Письма
Шрифт:
Джеймс Джойс
Письма
Генрику Ибсену
Март, 1901 год Роял Террас, 8
Ферфилд, Дублин
Достопочтенный сэр! Я пишу Вам, чтобы поздравить с семидесятитрехлетием и, таким образом, присоединиться к Вашим почитателям, живущим во всех странах. Быть может, Вы помните, что после публикации Вашей последней пьесы — "Когда мертвые просыпаются" — отклик на нее — под моим именем — появился в английском журнале "Фотнайтли ревью". Я знаю, что Вы знакомы с этим откликом, ибо Уильям Арчер прислал мне письмо, в котором приводит цитату из Вашего письма, адресованного самому Арчеру: "Я прочел, точнее, расшифровал рецензию в "Фотнайтли ревью" Джеймса Джойса, рецензию весьма благожелательную, и хотел бы поблагодарить автора, если мне это позволяет знание языка"… У меня не хватает слов, чтобы описать, как я тронут Вашим посланием.

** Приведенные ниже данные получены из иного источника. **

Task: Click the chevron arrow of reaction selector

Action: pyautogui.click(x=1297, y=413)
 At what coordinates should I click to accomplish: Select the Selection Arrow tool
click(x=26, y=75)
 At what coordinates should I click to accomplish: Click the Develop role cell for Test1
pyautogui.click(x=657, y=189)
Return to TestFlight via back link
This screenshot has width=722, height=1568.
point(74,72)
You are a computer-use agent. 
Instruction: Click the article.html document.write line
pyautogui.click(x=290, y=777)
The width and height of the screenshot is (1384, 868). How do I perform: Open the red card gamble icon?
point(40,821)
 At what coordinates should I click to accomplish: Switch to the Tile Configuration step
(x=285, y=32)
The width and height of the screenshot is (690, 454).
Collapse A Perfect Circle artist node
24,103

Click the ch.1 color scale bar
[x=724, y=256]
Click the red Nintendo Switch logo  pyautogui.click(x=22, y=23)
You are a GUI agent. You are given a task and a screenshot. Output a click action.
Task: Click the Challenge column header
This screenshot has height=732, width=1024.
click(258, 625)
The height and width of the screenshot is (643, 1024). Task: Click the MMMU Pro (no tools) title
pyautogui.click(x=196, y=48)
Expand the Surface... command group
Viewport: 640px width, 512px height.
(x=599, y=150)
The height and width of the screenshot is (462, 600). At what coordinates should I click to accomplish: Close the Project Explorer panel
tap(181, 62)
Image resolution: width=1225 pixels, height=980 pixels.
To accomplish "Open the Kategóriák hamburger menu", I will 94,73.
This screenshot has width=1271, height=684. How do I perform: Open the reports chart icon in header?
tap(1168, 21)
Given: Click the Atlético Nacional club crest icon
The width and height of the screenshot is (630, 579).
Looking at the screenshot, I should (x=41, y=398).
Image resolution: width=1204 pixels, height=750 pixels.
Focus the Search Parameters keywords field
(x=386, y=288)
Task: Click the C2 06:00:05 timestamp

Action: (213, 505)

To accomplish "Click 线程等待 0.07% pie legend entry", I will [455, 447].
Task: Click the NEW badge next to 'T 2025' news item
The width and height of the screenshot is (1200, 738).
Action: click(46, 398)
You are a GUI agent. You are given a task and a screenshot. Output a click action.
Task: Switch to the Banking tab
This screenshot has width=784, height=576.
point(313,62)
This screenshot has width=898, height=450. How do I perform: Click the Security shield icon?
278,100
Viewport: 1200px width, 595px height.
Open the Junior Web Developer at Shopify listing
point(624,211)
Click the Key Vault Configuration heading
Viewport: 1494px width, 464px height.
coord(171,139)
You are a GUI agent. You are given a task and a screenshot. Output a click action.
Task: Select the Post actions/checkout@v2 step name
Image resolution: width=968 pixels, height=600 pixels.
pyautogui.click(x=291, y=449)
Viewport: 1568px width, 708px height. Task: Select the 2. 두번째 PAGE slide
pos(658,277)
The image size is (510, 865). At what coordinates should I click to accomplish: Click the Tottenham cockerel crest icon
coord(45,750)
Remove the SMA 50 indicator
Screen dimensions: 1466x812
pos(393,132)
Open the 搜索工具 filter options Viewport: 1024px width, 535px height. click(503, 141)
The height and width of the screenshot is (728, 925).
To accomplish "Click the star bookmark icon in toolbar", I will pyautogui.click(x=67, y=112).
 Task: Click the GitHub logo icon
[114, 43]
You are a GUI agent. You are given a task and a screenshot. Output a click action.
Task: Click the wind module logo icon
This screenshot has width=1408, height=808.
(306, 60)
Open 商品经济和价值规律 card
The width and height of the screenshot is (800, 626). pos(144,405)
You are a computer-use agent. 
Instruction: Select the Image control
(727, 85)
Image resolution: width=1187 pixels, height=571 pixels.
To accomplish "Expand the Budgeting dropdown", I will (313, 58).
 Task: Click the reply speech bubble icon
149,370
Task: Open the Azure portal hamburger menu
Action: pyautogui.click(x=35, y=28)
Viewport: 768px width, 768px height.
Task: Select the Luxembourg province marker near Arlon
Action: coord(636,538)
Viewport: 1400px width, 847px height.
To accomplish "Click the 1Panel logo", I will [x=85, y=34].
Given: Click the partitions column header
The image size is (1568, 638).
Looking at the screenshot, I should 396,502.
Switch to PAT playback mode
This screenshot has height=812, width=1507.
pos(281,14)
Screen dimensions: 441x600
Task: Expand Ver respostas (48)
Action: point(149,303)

Я молод, очень молод, и, возможно, мое возбуждение вызовет у Вас улыбку. Но у меня нет сомнений, что вспомнив те времена, когда Вы учились, как я сейчас, в Университете, и вспомнив, что бы тогда для Вас значило слово человека, которого Вы столь цените, Вы поймете мои чувства. Я сожалею лишь об одном: что столь незрелая
Что еще я могу сказать? Я открыто провозглашал Ваше имя в колледже, где оно было либо неизвестно, либо вспоминалось с трудом. Я отстаивал Ваше право на подобающее место в истории драмы. Я говорил о том, что, как мне кажется, является характерным для Вашего таланта: божественной надличностной мощи. Я не забывал и о менее важных свойствах Вашего творчества… Не думайте, что я — идолопоклонник, вовсе нет. И если я говорил и спорил о Вас, то не затем, чтобы привлечь внимание к пустой риторике. Но самое дорогое всегда оставляешь для себя. Я никогда не говорил о том, что столь крепко привязывает меня к Вам. Никогда не говорил, что горжусь тем, что угадываю Вашу жизнь, о том, как вдохновляют меня Ваши сражения — не те очевидные, вполне материальные сражения, но внутренние, интеллектуальные, о том, что Ваше упорство и решимость докопаться до тайны жизни придавали мне сил, о том, как полностью пренебрегая художественными канонами, друзьями и шибболетами, Вы шествовали в лучах внутреннего эгоизма. И именно об этом я пишу Вам сейчас. Ваши земные труды завершаются, Вы у самой кромки тишины. Тьма вокруг Вас сгущается…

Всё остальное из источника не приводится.